For all the possible (p,q), I calculated the roots of AR and MA polynomials and found that all the roots were outside the unit circle in the complex plane. This means all the possible (p,q) can make the model invertible and causal. But I also noticed that the model with (p,q) = (3,3),(3,4),(4,3),(4,4) are reducible since the roots of its AR and MA polynomial are similar. After removing these four models, I chose the model with minimal AIC and finally acquired the model with p=2, q=2. Thus, the SARIMA model here is SARIMA(2,1,2)*(1,0,0).

Compare the two models above

So far, we got two candidate models: in chapter 3, we got ARIMA(2,1,3) model and in chapter 4, we got SARIMA(2,1,2)\(\times\)(1,0,0) model. Now, we compare the two models by likelihood value. As we all know, the larger the likelihood, the better the model fitted. The comparing result is that the likelihood of SARIMA model is 33.63 larger than that of ARIMA model. Thus, we finally chose SARIMA(2,1,2)\(\times\)(1,0,0) model to fit the data.

## [1] "sarima212$loglik - arima213$loglik: 33.6327328287082"

Fit the data and make the prediction

Now, we use SARIMA(2,1,2)\(\times\)(1,0,0) model to fit the data and make some predictions. As the plot shown below, the black line is the original data, the red line is the fitted values and the blue line is the predicted value in the following 12 periods. Obviously, the fitted line matches the original line very well. In this sense, the model we built is suitable.

5. Residual Analysis

Time series plot

After we built a model and fitted the data. We need to do some residual analysis to check the correctness of the model. We hope the residuals are normal white noise, which follows the normal distribution with mean zero. First, we plotted the time plot of the residuals, the result is shown below. The residuals indeed look like stationary process with mean zero.

ACF plot

Next, we made an ACF plot of the residuals. The ACF drops to small value quickly and most of the ACFs are between the dashed lines. This indicates the residuals are uncorrelated.

Histogram

The histogram of the residuals shows that the residuals approximately follow a normal distribution. The blue line is the density curve of the residuals and the red line is the density curve of normal distribution. The two lines almost coincide.
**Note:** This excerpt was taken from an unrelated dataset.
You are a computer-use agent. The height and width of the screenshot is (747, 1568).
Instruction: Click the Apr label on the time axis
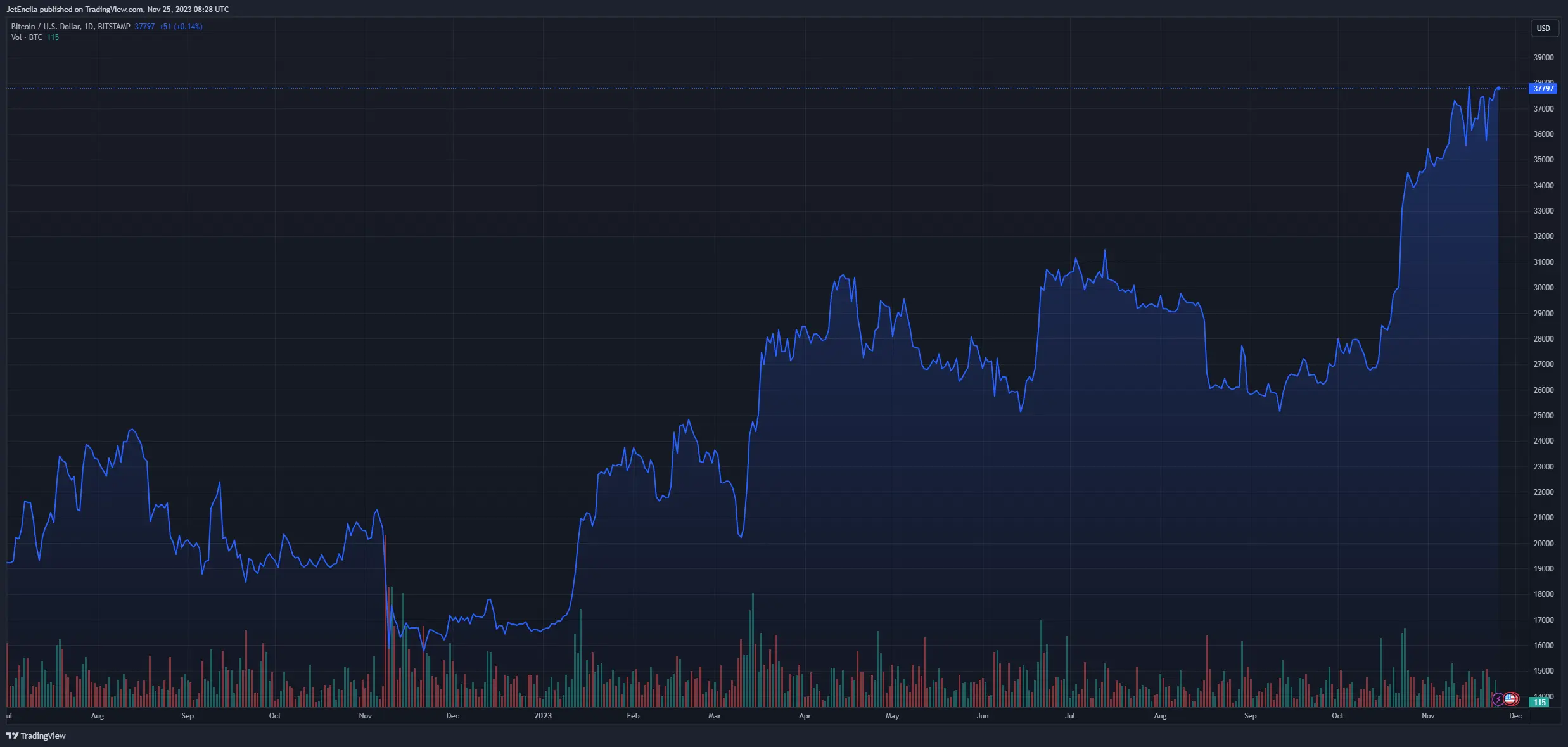805,716
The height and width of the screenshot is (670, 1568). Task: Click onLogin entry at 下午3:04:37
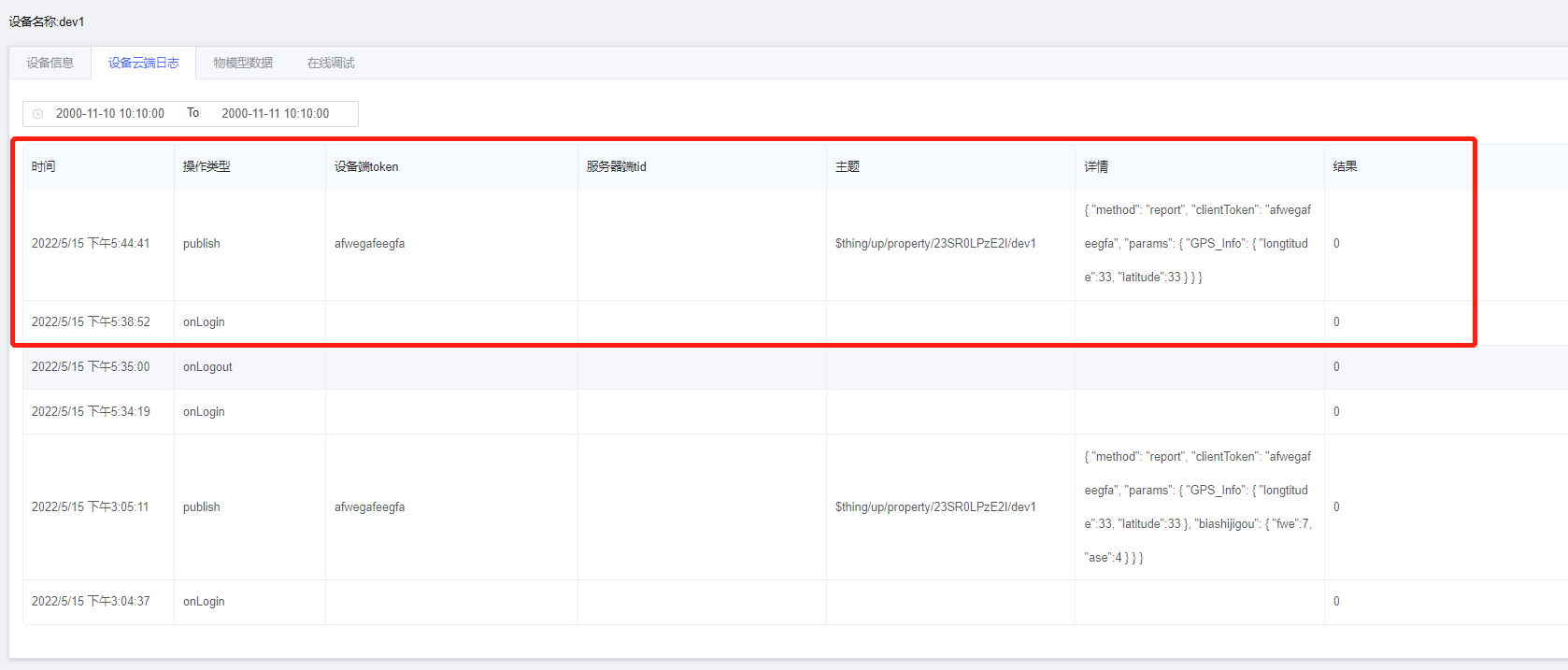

## Warning: `mapping` is not used by stat_function()

QQ plot

Finally, the qqplot also shows that the residuals approximately follow a normal distribution.

6. Conclusion

(1) This report focuses on the time series of US industrial electric and gas utilities production from 2000 to 2019.

(2) The data series has a six-month seasonality. The reason for this phenomenon may be the seasonality of usage of electricity and gas. To be specific, residents usually use more electricity and gas in hot summer and cold winter.
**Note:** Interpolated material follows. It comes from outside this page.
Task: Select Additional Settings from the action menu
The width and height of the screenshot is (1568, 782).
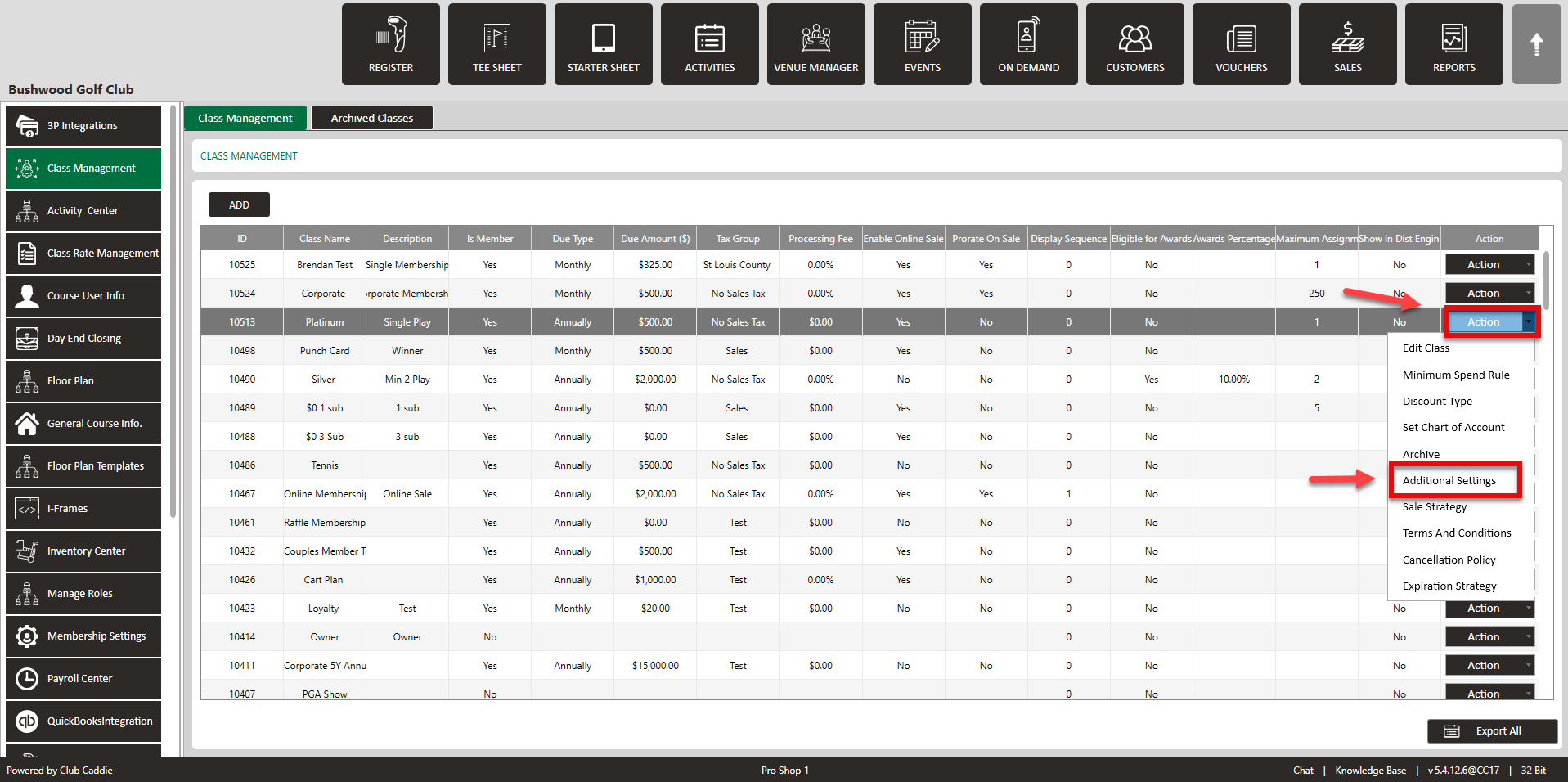Action: point(1449,481)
(3) There are several models we can choose to fit the data. In this project, we used ARIMA and SARIMA models. What need be known is that we should choose the invertible and causal model and try not to choose reduceable model. In this report, the SARIMA model is better than the ARIMA model under the criterion of the likelihood.

(4) The residual analysis showed that the residuals of our SARIMA(2,1,2)\(\times\)(1,0,0) model approximately follows the normal distribution. This is an indicator of a good fit.

7. Reference

[1] Class notes https://ionides.github.io/531w20/08/notes08-annotated.pdf

[2] Data Source https://fred.stlouisfed.org/series/IPG2211A2N

[3] Introduction of Electric and Gas Utilities https://www.globalspec.com/learnmore/specialized_industrial_services/utility_services/electric_gas_utilities

[4] previous projects http://ionides.github.io/531w16/midterm_project/